President-elect Donald Trump on Monday announced that he plans to appoint Dr. Ben Carson secretary of the Department of Housing and Urban Development (HUD).
Carson, Trump’s former Republican primary rival and one of his earliest high-profile supporters, grew up in poverty on the south side of Detroit before becoming a celebrated neurosurgeon and a star in conservative politics.
Carson, 65, became director of pediatric neurosurgery at Johns Hopkins University at age 33. He rose to prominence in conservative circles after criticizing President Barack Obama at the National Prayer Breakfast in 2013.
Like Trump, Carson has no experience in government. As HUD secretary, Carson will oversee a $47 billion budget used to elevate impoverished urban communities through rent vouchers for some 5 million low-income families and mortgage assistance for struggling homeowners, among other efforts.
Carson has criticized HUD’s work in the past. He once called a rule established under Obama known as “Affirmatively Furthering Fair Housing,” which mandates that communities assess patterns of economic and racial segregation and find ways to address them, as a “mandated social-engineering scheme.”

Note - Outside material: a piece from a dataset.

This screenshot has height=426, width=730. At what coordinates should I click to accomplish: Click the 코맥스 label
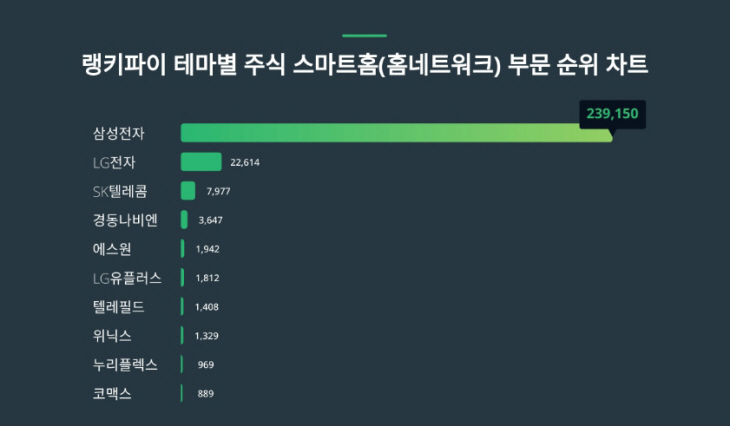[112, 394]
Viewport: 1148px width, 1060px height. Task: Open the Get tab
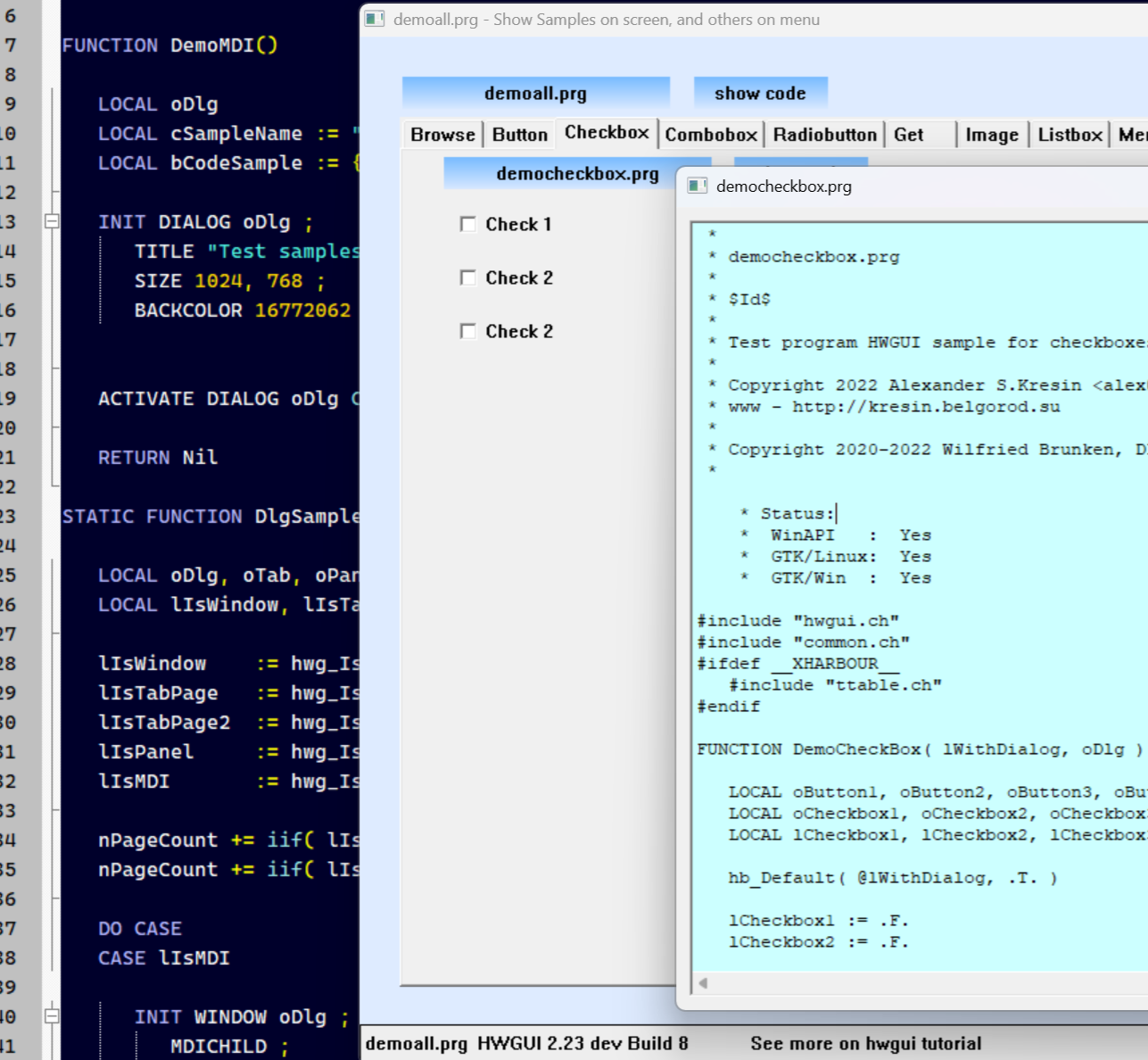click(909, 135)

Despite certain criticisms, Carson has long championed the need for strong inner cities in the U.S. “I know that I grew up in the inner city,” Carson told Fox News last month. “And have spent a lot of time there. And have dealt with a lot of patients from that area. And recognize that we cannot have a strong nation if we have weak inner cities. And we have to get beyond the promises and start really doing something.”
Trump, who disparaged Carson during the primary campaign for his peculiar theories about Egyptian pyramids and claims that he once tried to stab a classmate, expressed full faith in Carson’s ability to enact his “urban renewal agenda.”
With Ben Carson wanting to hit his mother on head with a hammer, stab a friend and Pyramids built for grain storage – don’t people get it?
— Donald J. Trump (@realDonaldTrump) November 6, 2015
“Ben Carson has a brilliant mind and is passionate about strengthening communities and families within those communities,” Trump said in a statement issued Monday morning. “We have talked at length about my urban renewal agenda and our message of economic revival, very much including our inner cities.
“Ben shares my optimism about the future of our country and is part of ensuring that this is a presidency representing all Americans,” he added. “He is a tough competitor and never gives up.”
Carson originally dismissed Trump’s offer to run HUD. “Dr. Carson feels he has no government experience; he’s never run a federal agency,” Armstrong Williams, a longtime friend of Carson, told the Hill in November. Carson said in a Nov. 21 Facebook post, “I have always made it clear that I preferred to work outside of the government as an advisor, but if called upon, I would serve inside of the government.”
The U.S. Senate will vote on Carson’s appointment next year, after Trump takes office on Jan. 20, 2017.